3Ces chambres des méditations deviendront un leitmotiv de la légende noire des jésuites jusqu’au XVIIIe siècle. Plus encore que les pouvoirs des images illusionnistes et des jeux optiques en tout genre à l’origine de véritables hallucinations, ces critiques visent essentiellement les pouvoirs de l’imagination dont les effets ne sont pas seulement physiologiques et religieux, mais aussi politiques, le fanatisme étant le produit de la rencontre de ces trois rapports au corps, à Dieu et au monarque, comme a pu le mettre en évidence Fanlo. Je ne retiendrai pour ma part que les liens de l’imagination à la croyance, laquelle, sous l’action des jésuites, se transformerait, d’après leurs adversaires, en des formes de superstition abominables. Partie intégrante des recettes qui ont fait leur preuve dans la direction jésuite des consciences – recettes qui ne s’avèrent être, toujours selon leurs détracteurs, que des modes d’aliénation des esprits –, la sollicitation de l’imagination à travers les images doit in fine modeler les âmes. Plus encore, en échauffant les imaginations tendres, essentiellement celles des enfants et des femmes, on parviendrait à informer et conformer les comportements, pour le meilleur comme pour le pire5, et bien entendu pour le pire aux yeux des protestants pour qui l’imagination, quand elle ne conduit pas à des actes aussi extrêmes que le crime, apparaît être le principal ferment de la superstition, laquelle a pour autre nom ou pour principale figure l’idolâtrie, c’est-à-dire précisément l’adoration des images.
4En réaction à cette dénonciation protestante, qui s’envenime à la fin du XVIe siècle, la réplique jésuite ne se fit pas attendre, laquelle participe de la campagne menée en vue du rétablissement de la Compagnie de Jésus en France. Or, l’un des principaux promoteurs de cette campagne n’est autre que Louis Richeome, personnalité qui va s’imposer comme le plus ardent controversiste sur le terrain de la défense des jésuites, mais aussi des images, deux dimensions d’ailleurs étroitement articulées l’une à l’autre. C’est le volet de la défense des images qui sera ici envisagé à travers la vive polémique démarrant en 1598 avec ses Trois Discours pour la religion catholique : les miracles, les saints et les images6 et qui se prolonge jusqu’au Panthéon Huguenot de 1610, année de la mort d’Henri IV7 ; période donc d’une dizaine d’années qui voit notre jésuite lutter avec pugnacité contre deux adversaires protestants qui lui ont adressé des répliques : François de Saillans (pseudonyme de Bertrand de Loque8) et Jean Bansilion9. À travers cette chaîne de pamphlets, je voudrais mettre en évidence la façon dont l’image apparaît être à la fois l’objet de la polémique et l’instrument de cette polémique, l’arme de cette guerre menée par l’image et pour ou contre l’image.

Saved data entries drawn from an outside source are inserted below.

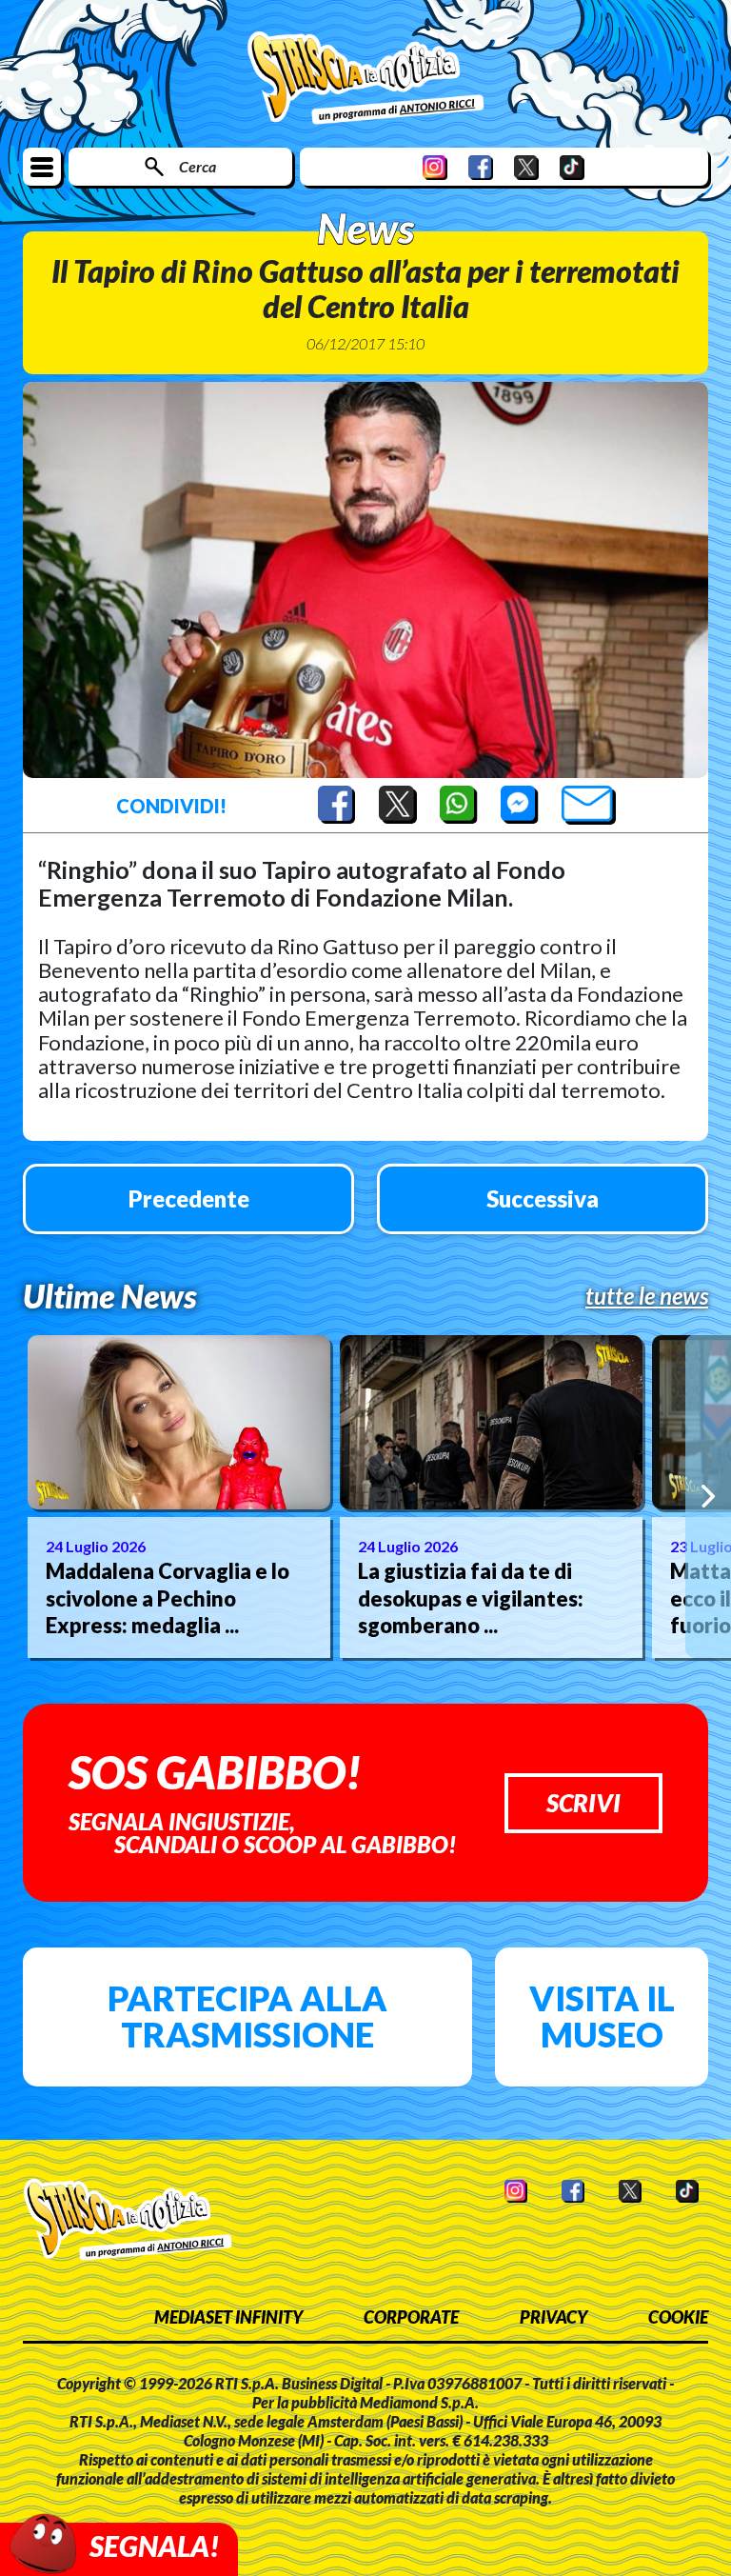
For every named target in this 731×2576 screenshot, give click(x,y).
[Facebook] (480, 167)
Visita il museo (602, 2016)
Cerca (197, 166)
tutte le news (646, 1296)
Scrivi (583, 1802)
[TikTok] (572, 167)
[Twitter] (526, 167)
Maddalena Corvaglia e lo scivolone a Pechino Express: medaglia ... (167, 1598)
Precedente (188, 1198)
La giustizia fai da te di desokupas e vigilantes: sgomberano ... (470, 1598)
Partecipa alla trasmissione (247, 2016)
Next (708, 1496)
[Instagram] (435, 167)
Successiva (542, 1198)
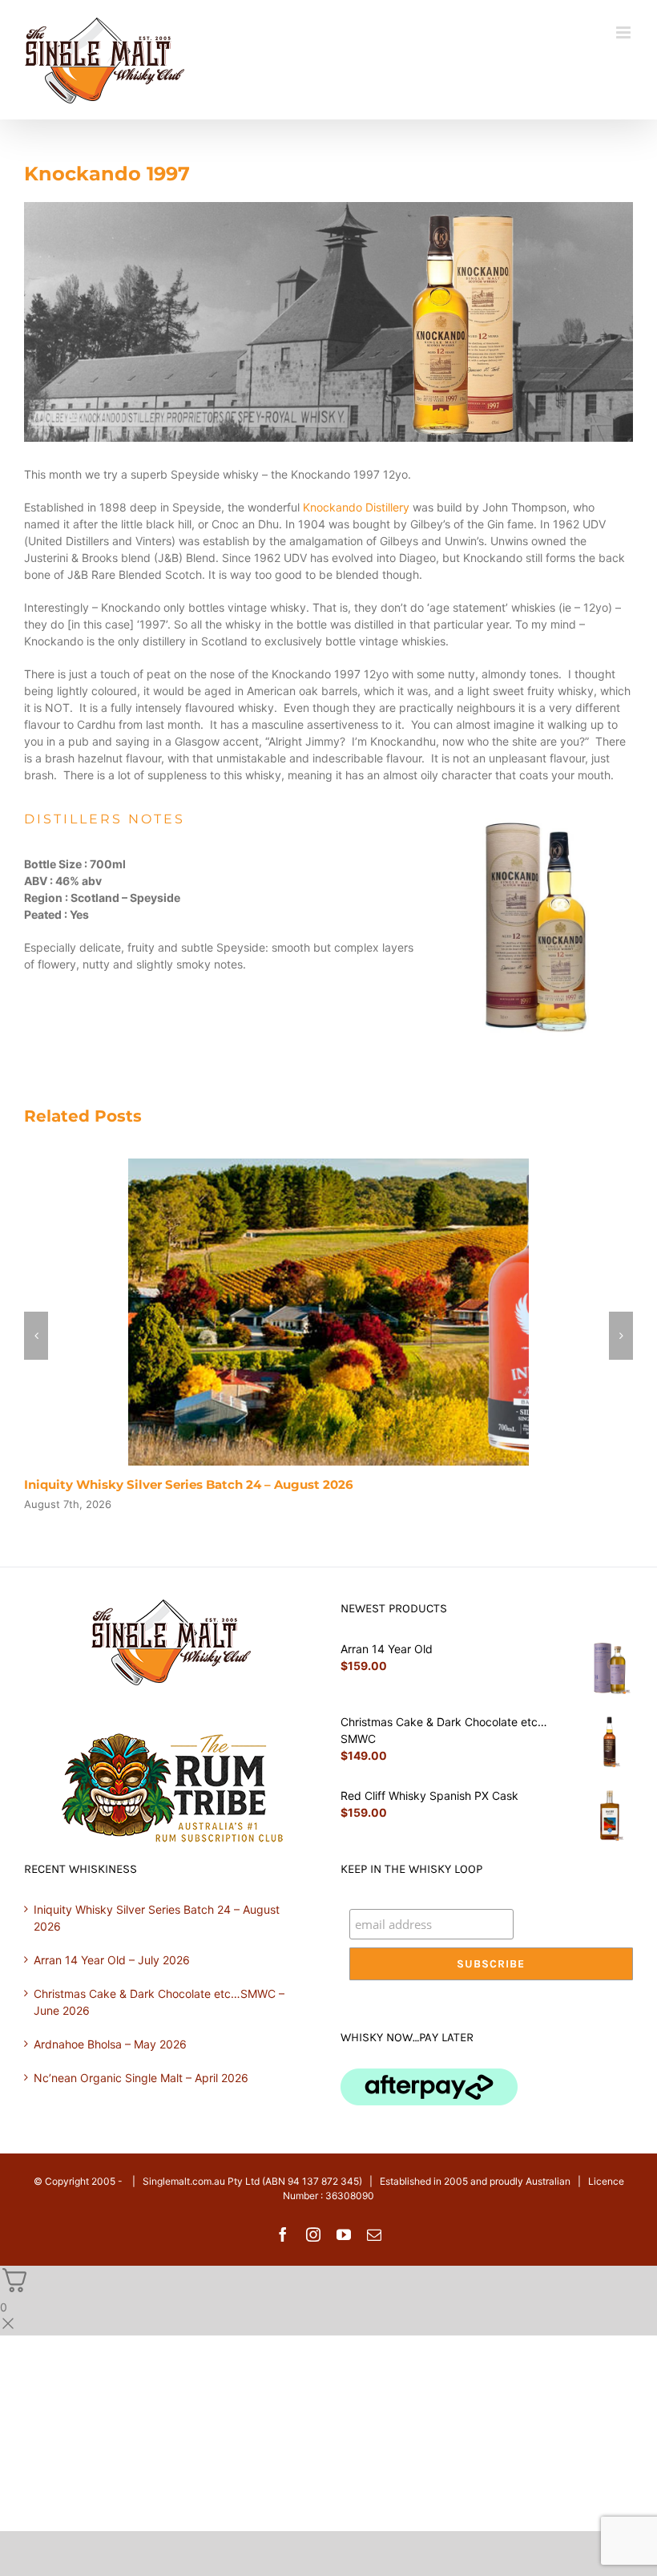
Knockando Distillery (356, 507)
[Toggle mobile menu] (624, 32)
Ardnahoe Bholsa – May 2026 (110, 2044)
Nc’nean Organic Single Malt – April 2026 (141, 2078)
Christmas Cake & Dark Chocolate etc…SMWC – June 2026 (159, 2002)
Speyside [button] (240, 947)
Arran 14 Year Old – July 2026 (112, 1960)
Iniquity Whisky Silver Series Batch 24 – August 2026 (188, 1484)
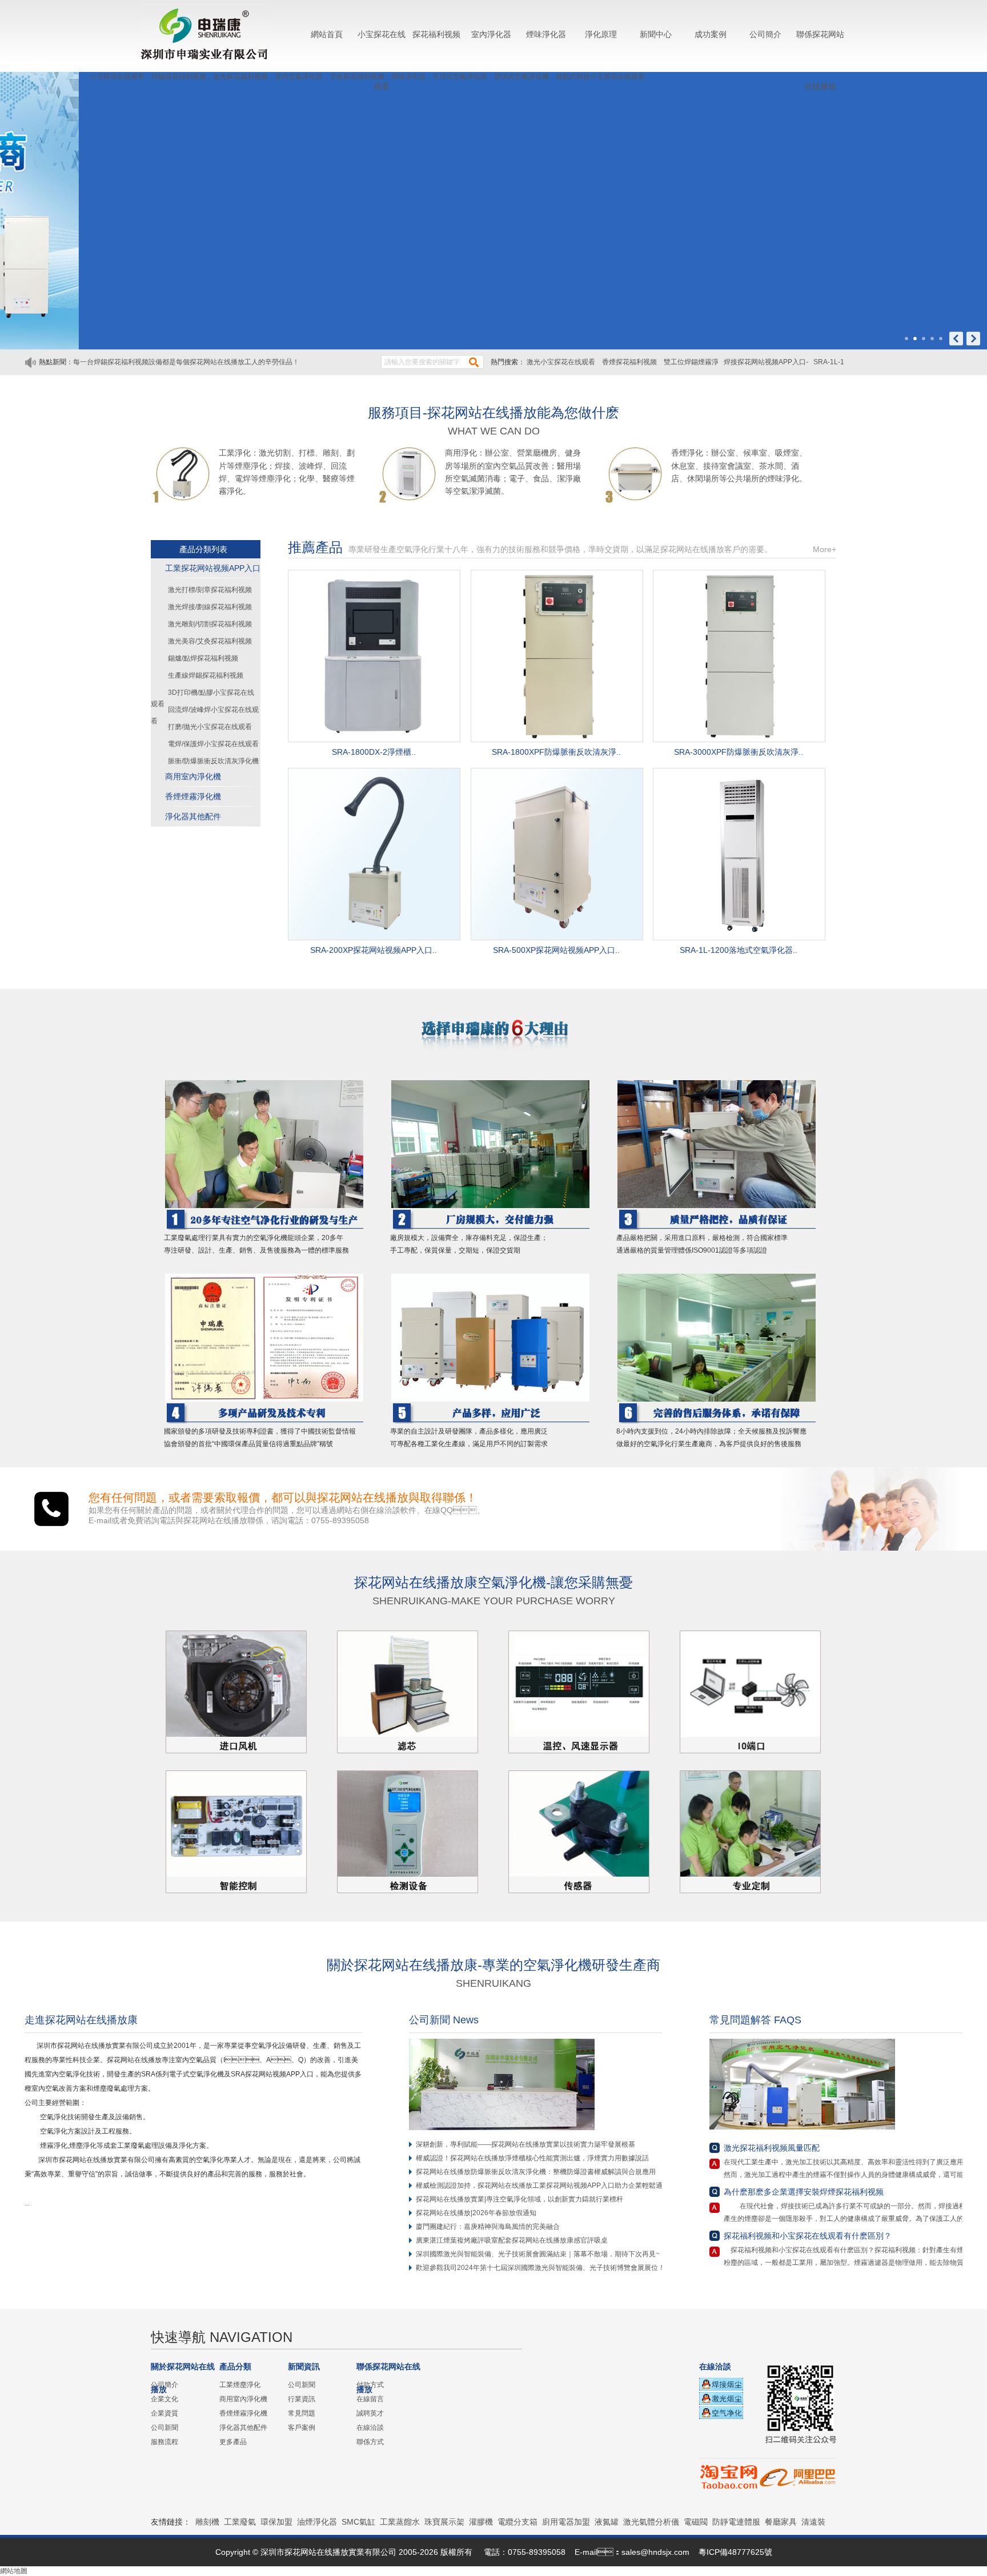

5Étant donné cet objectif, il convient de s’intéresser non pas tant à la nature des arguments avancés qu’à la manière dont ils sont articulés les uns aux autres pour former une espèce de « scénario ». Autrement dit, l’attention sera portée ici sur le moule rhétorique dans lequel ces arguments sont coulés pour leur conférer toute leur force persuasive. Car le secret du succès consiste bien alors à renforcer l’impact d’arguments ancestraux, à les étayer par la dialectique et surtout à les habiller de la rhétorique afin de les rendre les plus percutants. Ainsi, cette littérature peut être présentée comme une vaste entreprise de montage de citations empruntées à la tradition, pièces rapportées mises en scène pour servir une cause précise. D’ailleurs, force est de constater que bon nombre de ces emprunts sont identiques aux deux camps rivaux, l’enjeu résidant dans l’interprétation qu’on en donne. Il n’est dès lors pas étonnant de repérer dans ces écrits, dont la principale fonction est de convaincre et de démasquer les vices argumentatifs de l’adversaire, une forme de fiction bâtie sur une série de métaphores liées les unes aux autres. Ce réseau métaphorique vient sous-tendre et animer littéralement le discours, qui se révèle être ainsi traversé de part en part par l’image. Or, quand l’objet du discours est l’image elle-même, comme dans le cas présent, on ne peut manquer de repérer une certaine volonté de faire coïncider cet objet avec ses modes de légitimation ou d’exécration. La controverse sur l’image est une guerre qui use et abuse de l’image au profit ou au détriment de l’image elle-même.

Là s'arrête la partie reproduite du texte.